* _TEXT SEGMENT_:

# Does changing draw length affect axle to axle measurement?



## ba3darcher (Jan 13, 2005)

*shorter*

when you increase or decrease the draw length it does not effect your ata, changing the draw length changes the rotation of cam


----------



## XP35 (Oct 11, 2005)

On some bows it could chage SLIGHTLY. On singles with draw stops it only changes how far the cam rotates. Ones with string post adjustments your ATA would have to change slightly. Measure it and see for yourself.


----------



## deskjockey (Jun 9, 2005)

My bow is currently set at 30" draw. The a to a measures at 36 5/8". I think I will visit the proshop tomorrow to see if they can put the string on the 31" draw post and then remeasure. I'm beginning to doubt that it will get me that extra inch in axle to axle measurement. Gun season is only two weeks away. I think I will send my bow in to Parker to have them get it back into spec.


----------



## Jabwa (Dec 10, 2004)

You are correct. Any rotation of the cam, WHEN THE BOW IS IN A RELAXED POSITION, will change the ATA slightly because it will either shorten or lengthen the cable, which is what controls the ATA (i.e. shorter cable = shorter ATA; longer cable = longer ATA). However, on some bows, for example the Cam.5's, the degree of rotation of the cams is changed AT FULL DRAW, and therefore the ATA of the bow in a relaxed state is unchanged. Please correct me if this is incorrect.

* _GOALS_:
A) In the forum thread on draw length and axle-to-axle measurement, why does the last post say a bow like the Cam.5 keeps the same ATA when its draw length is changed?
B) Write the next reply in the forum thread on draw length and axle-to-axle measurement, picking up after its final post.

* _RECORDED INFORMATION_:
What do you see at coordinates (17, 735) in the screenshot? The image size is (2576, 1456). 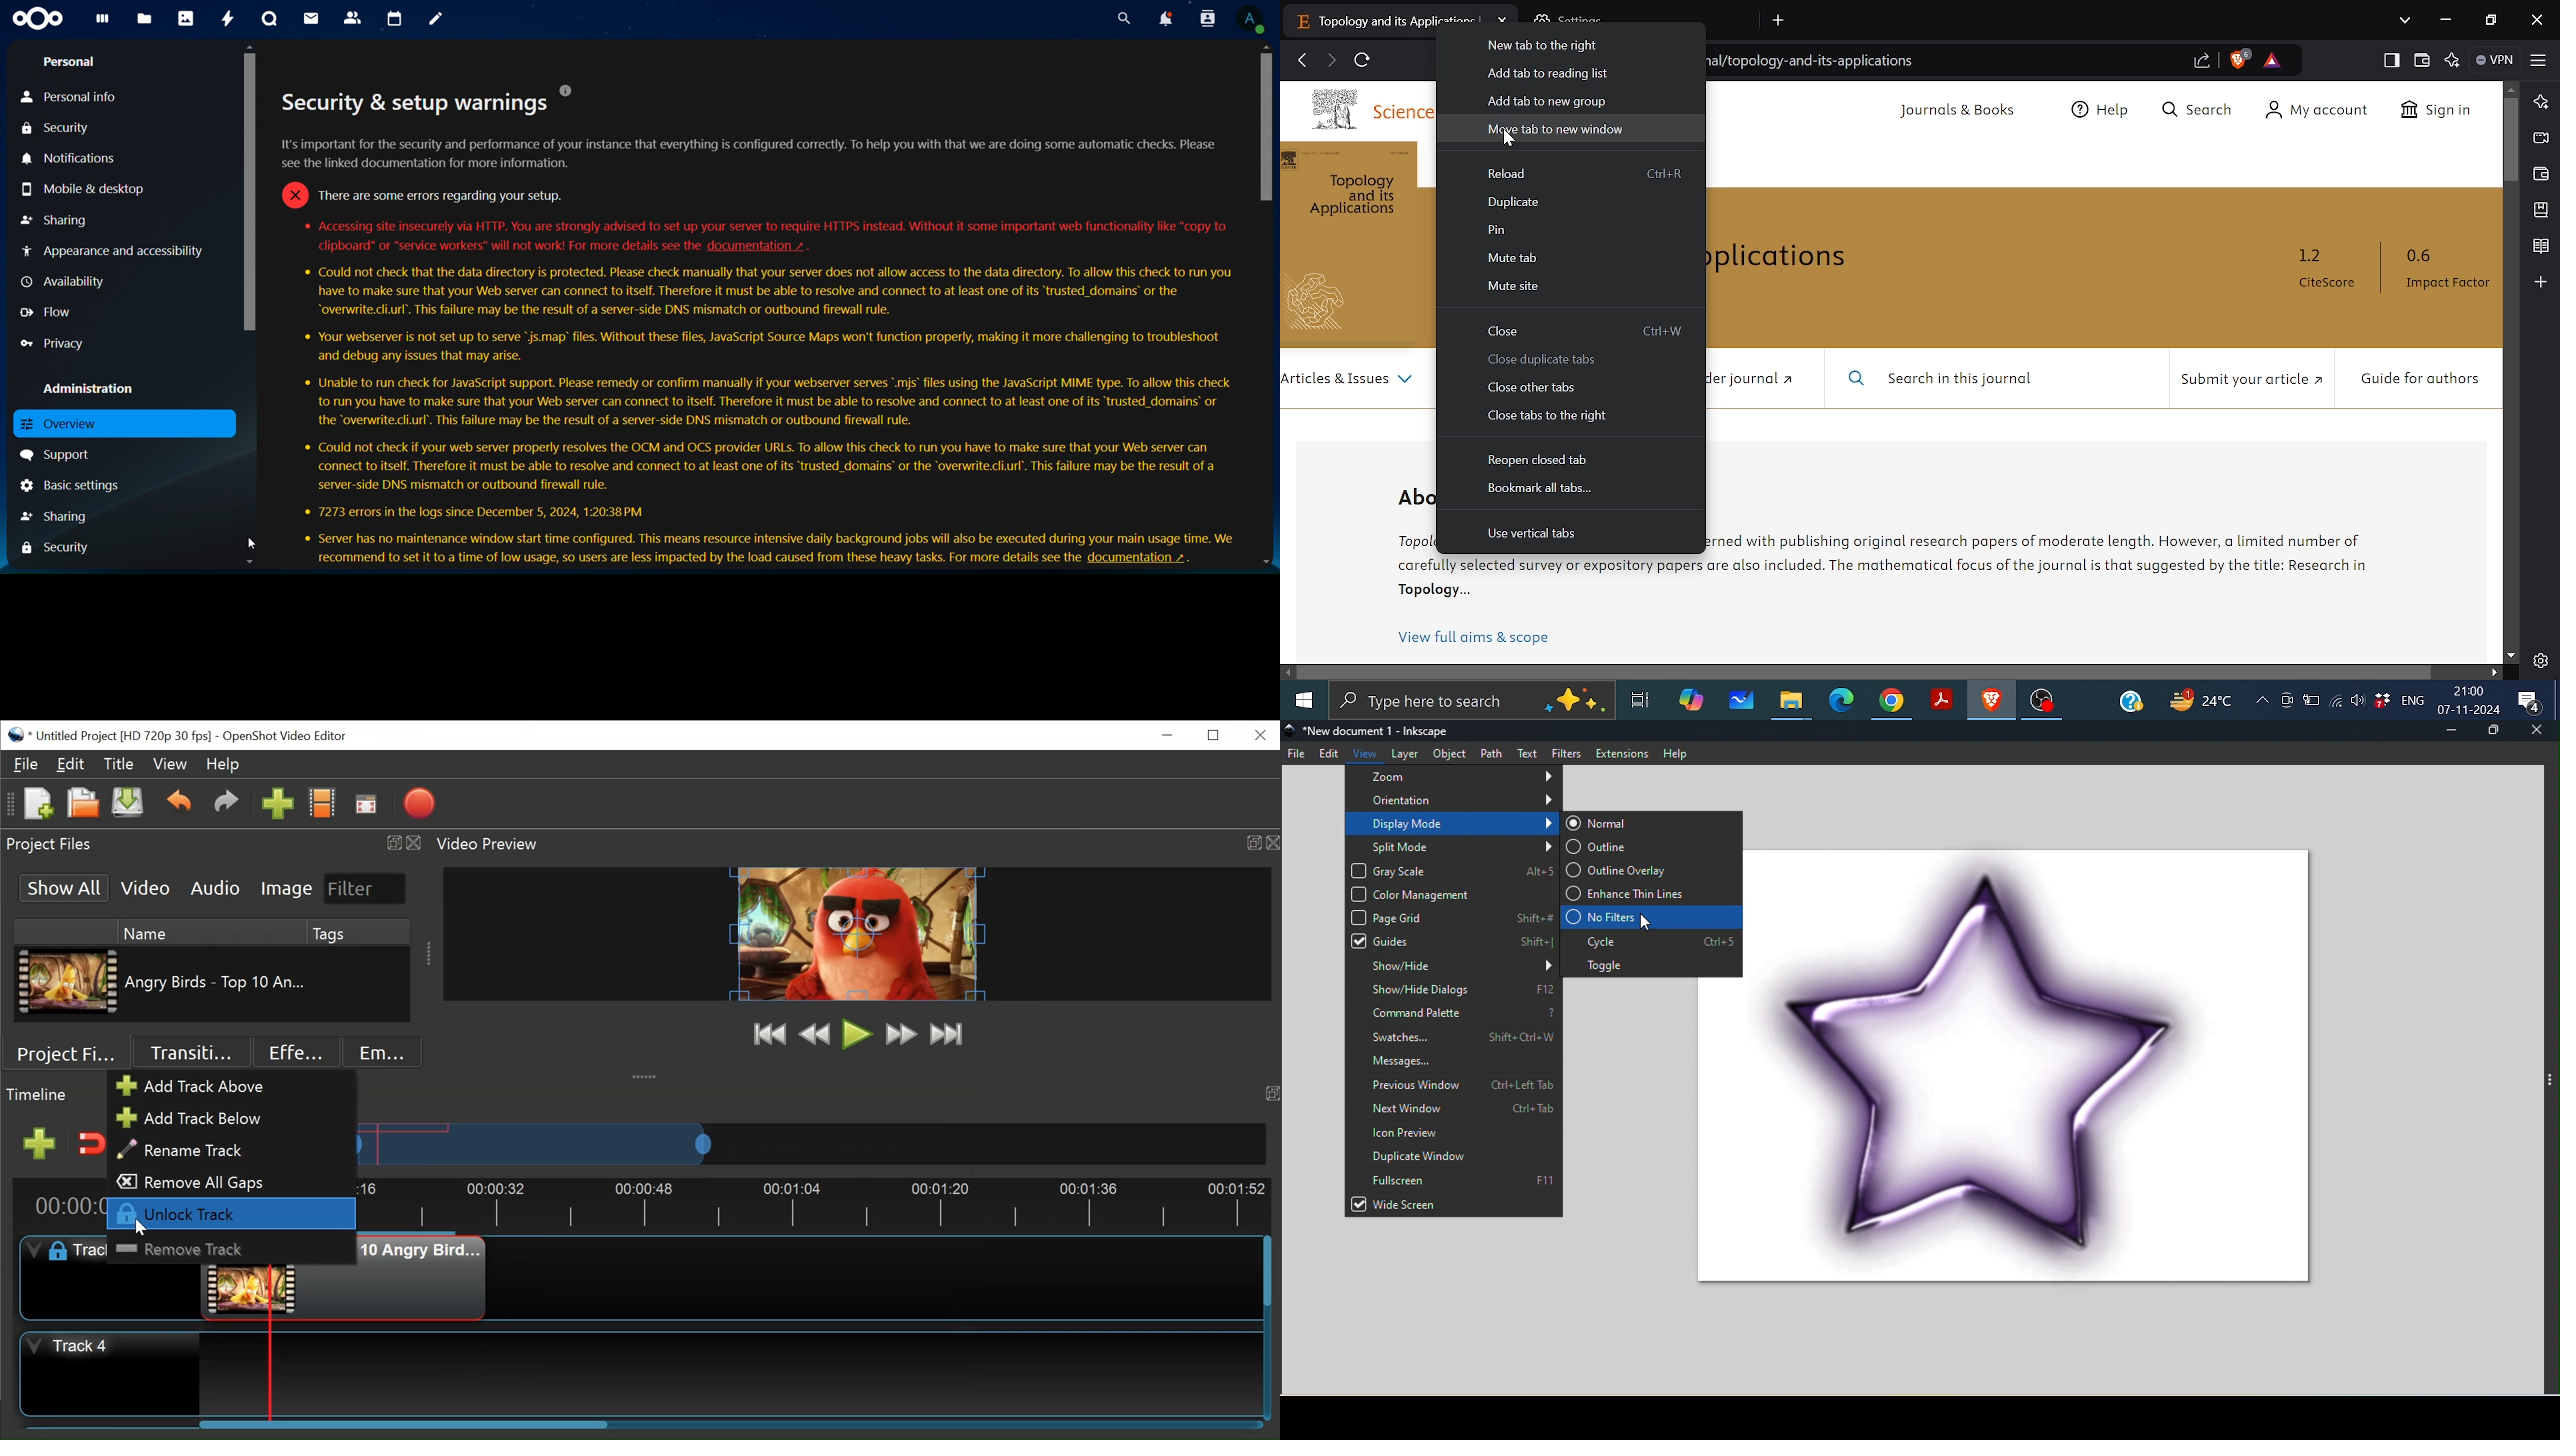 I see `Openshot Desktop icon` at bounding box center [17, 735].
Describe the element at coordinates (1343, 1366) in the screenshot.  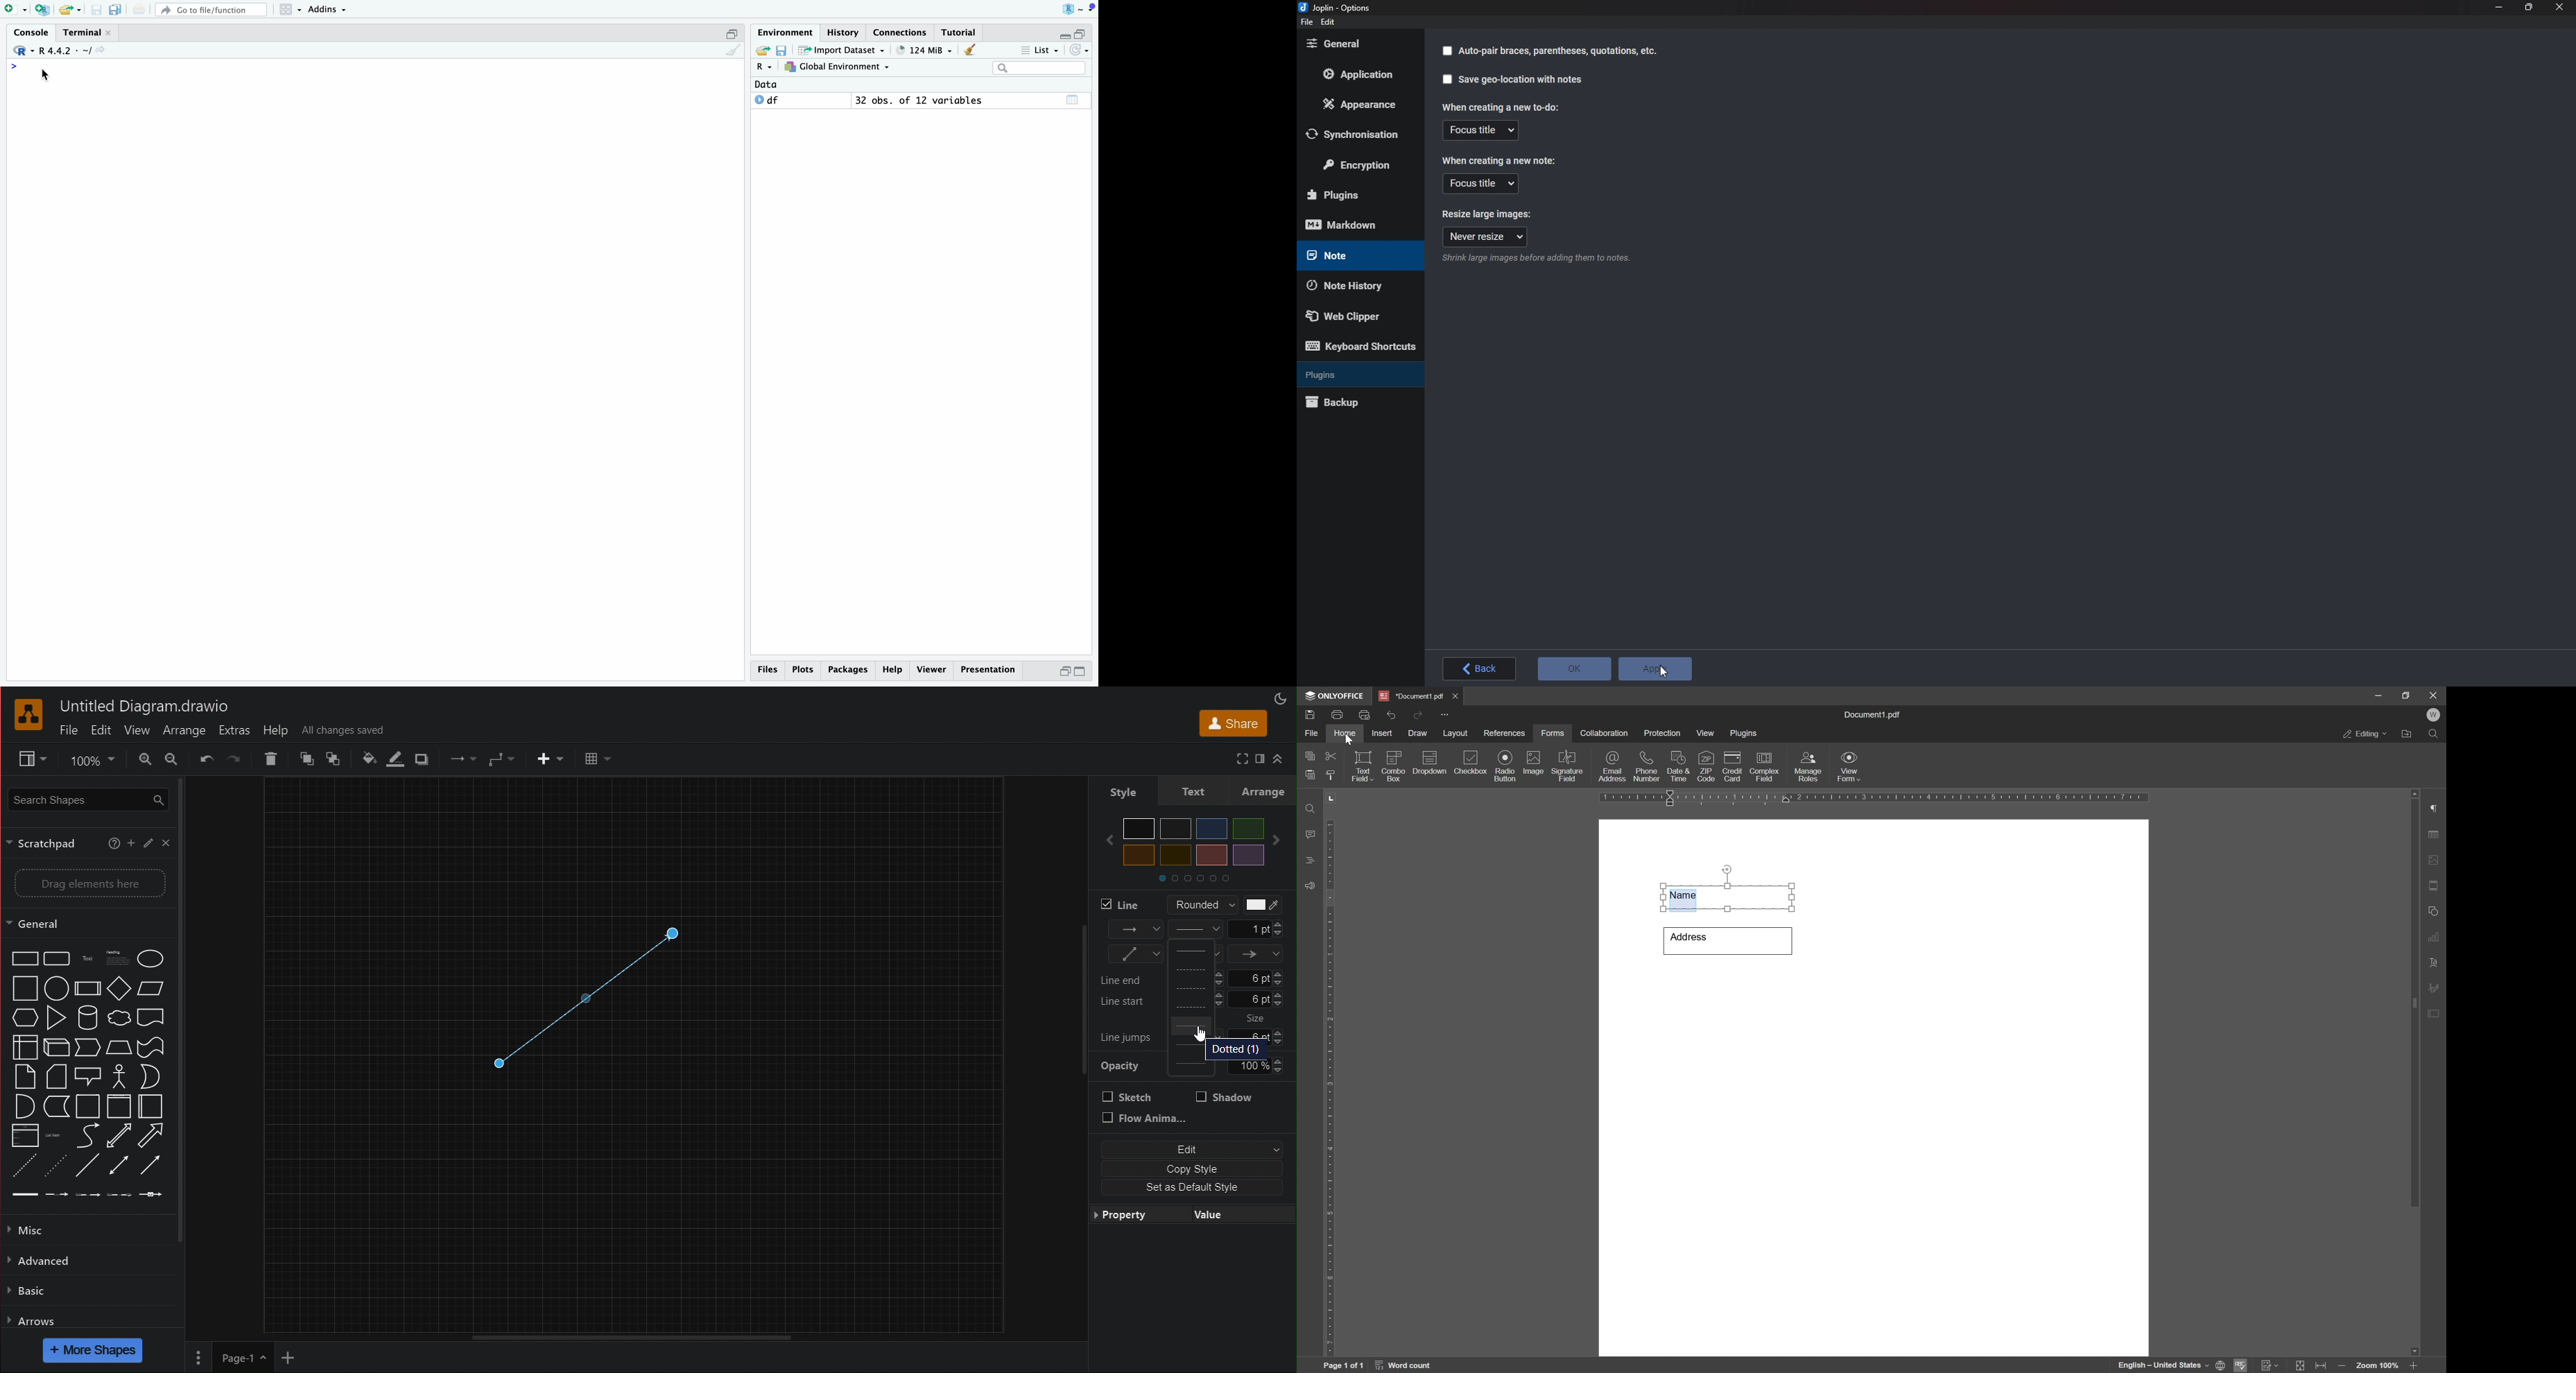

* _FINAL RESULTS_:
A) On those bows, changing the draw length alters how far the cams rotate at full draw, not in the relaxed position. Because the cables stay the same length at rest, the ATA of the relaxed bow is unchanged.

B)
----------



## XP35 (Oct 11, 2005)

Jabwa said:


> You are correct. Any rotation of the cam, WHEN THE BOW IS IN A RELAXED POSITION, will change the ATA slightly because it will either shorten or lengthen the cable, which is what controls the ATA (i.e. shorter cable = shorter ATA; longer cable = longer ATA). However, on some bows, for example the Cam.5's, the degree of rotation of the cams is changed AT FULL DRAW, and therefore the ATA of the bow in a relaxed state is unchanged. Please correct me if this is incorrect.


You are right. Buss cable, and string to some extent, controls ATA measurement. He needs a tune job. Javi has a thread here that explains it very well. It came in handy for me!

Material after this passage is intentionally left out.